Temperature is the key way to control fermentation. Ideal 26-30 for reds, 18-20 for whites. But temperature at which fermentation slows or stops varies according to aeration, the composition of the must (its richness in sugar, how dense it is in azote and other nutrients), the species of yeast used and other factors.



But key is not to wait until things become problematic before lowering the temperature.



Influence of oxygen
Yeast cells need oxygen to multiply, and in a fully anaerobic environment, they continue to multiply only for several 'generations’ of mother-daughters then stop. They just need a touch of oxygen to restart. Pasteur called fermentation 'life without air' because yeasts find the energy to survive without oxygen but for a long ferment needs some controlled traces of oxygen.



Yeast need oxygen to synthesise sterols (organic substances, sources of vitamins and hormones) and assimilate fatty acids that they need.



When grapes are first picked they get oxygen through crushing, destemming and (in white grapes) pressing, all of which helps ensure a rapid start to the fermentation process. In a fermenting barrel, you'll find the yeast population is higher near the top of the barrel, where the oxygen is greater.



Remontage, pumping over, can be an effective way to aerate in an otherwise closed vat (as exposure to oxygen during fermentation can cause other problems such as acetic bacteria). Better to do more pumping overs rather than to lengthen each one. Best to do more frequently at the start of fermentation, to ensure the yeast can benefit from exposure to oxygen at the moment it most needs it. But not too early - need to aerate the yeast cells that need it, not simply the must. So day two is perhaps most efficient time to begin aerating.



The other beneficial effect is that different zones of the vat are homogenised in terms of sugar content and temperature. And ensures the yeast cells are evenly distributed. If left without pumping over, the majority of yeast cells are found in the marc/cap (because this is comprised of grape skins). This is also the hottest part.



One other key effect is the dispersal if the phenolic elements in the skins to the must - ie pumping over ensures colour, tannins, anthocyanins and aroma compounds are dispersed through the must.



So:
1) as soon as vat is full, carry out a 'homogenisation' pumping over to ensure everything is more evenly distributed. This can be with or without oxygen.
2) when fermentation is getting established, do an aeration pumping over to ensure the yeast has the nutrients it needs.
3) then as necessary, but do one towards the end to again ensure homogenisation.

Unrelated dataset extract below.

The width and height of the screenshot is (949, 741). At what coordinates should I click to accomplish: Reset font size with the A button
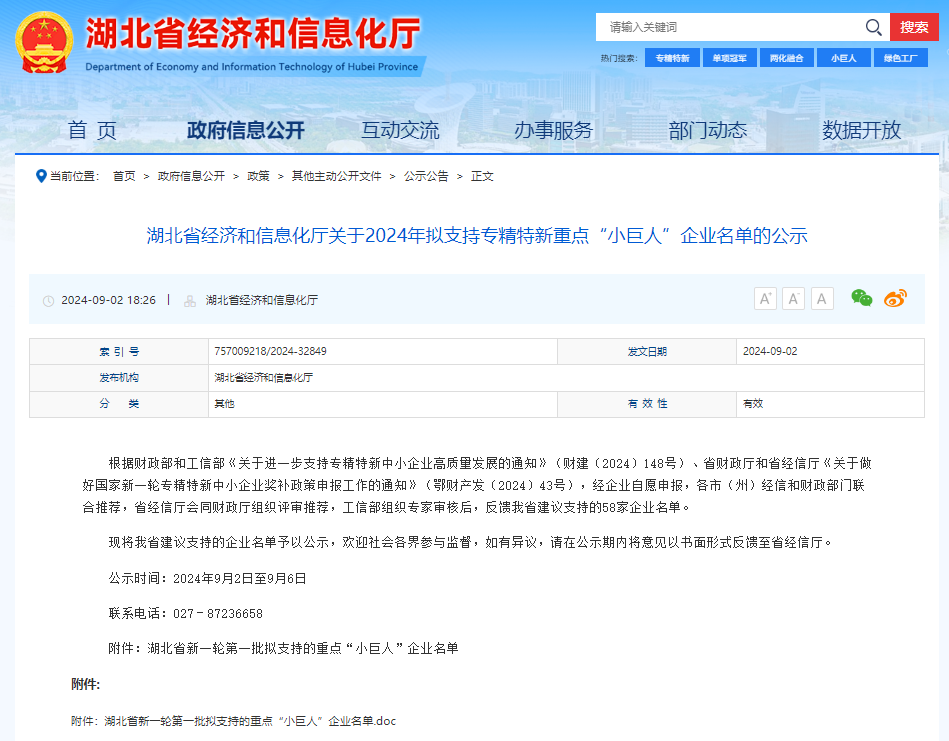821,298
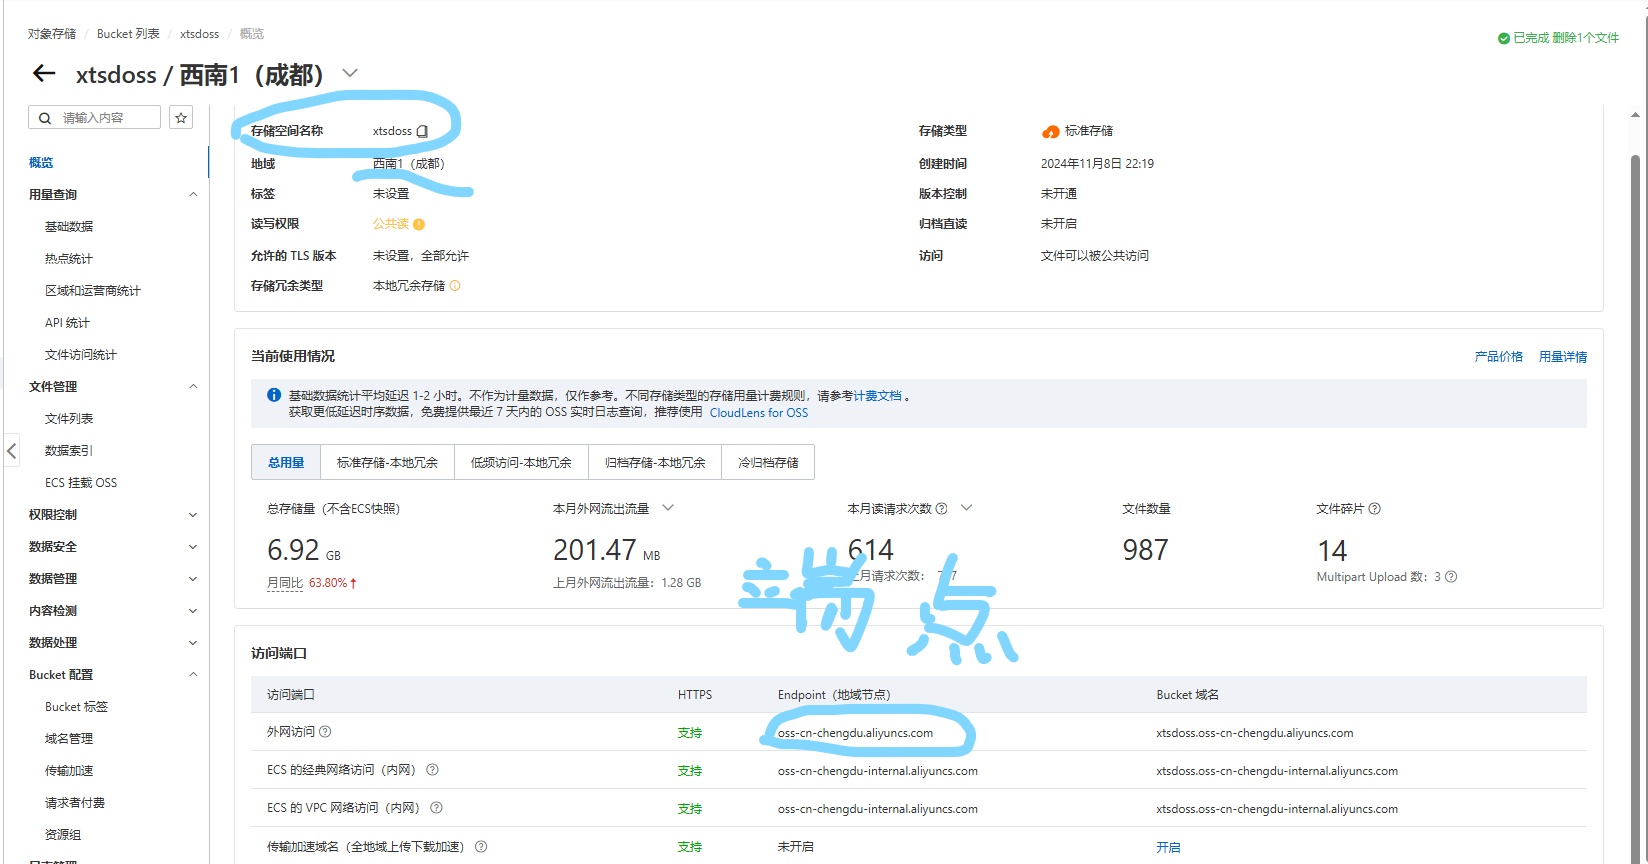Expand 权限控制 section in sidebar
This screenshot has height=864, width=1648.
(x=193, y=515)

(if fermentation does stop before you want, most likely have to run off the wine, not just add more yeast to the vat).

Yeasts consume assimilable azote during fermentation, so need to ensure they have enough. Certain terroirs lack azote naturally, and there can also be insufficient amounts in hot years when grapes are over ripe also, or rainy years if grapes are affected by rot. In these cases, it is necessary to add azotes (usually by ammonium salts). Best to be added before the start of fermentation. Need also vitamin B1 (thiamine). Healthy grapes have this naturally, but if lots of sulphur used (eg rotted grapes) may need to add very small quantities.



Level of acidity doesn't hugely affect the development of yeasts in itself, but low acidity can mean dangerous spoilage bacteria can develop if fermentation stops before complete.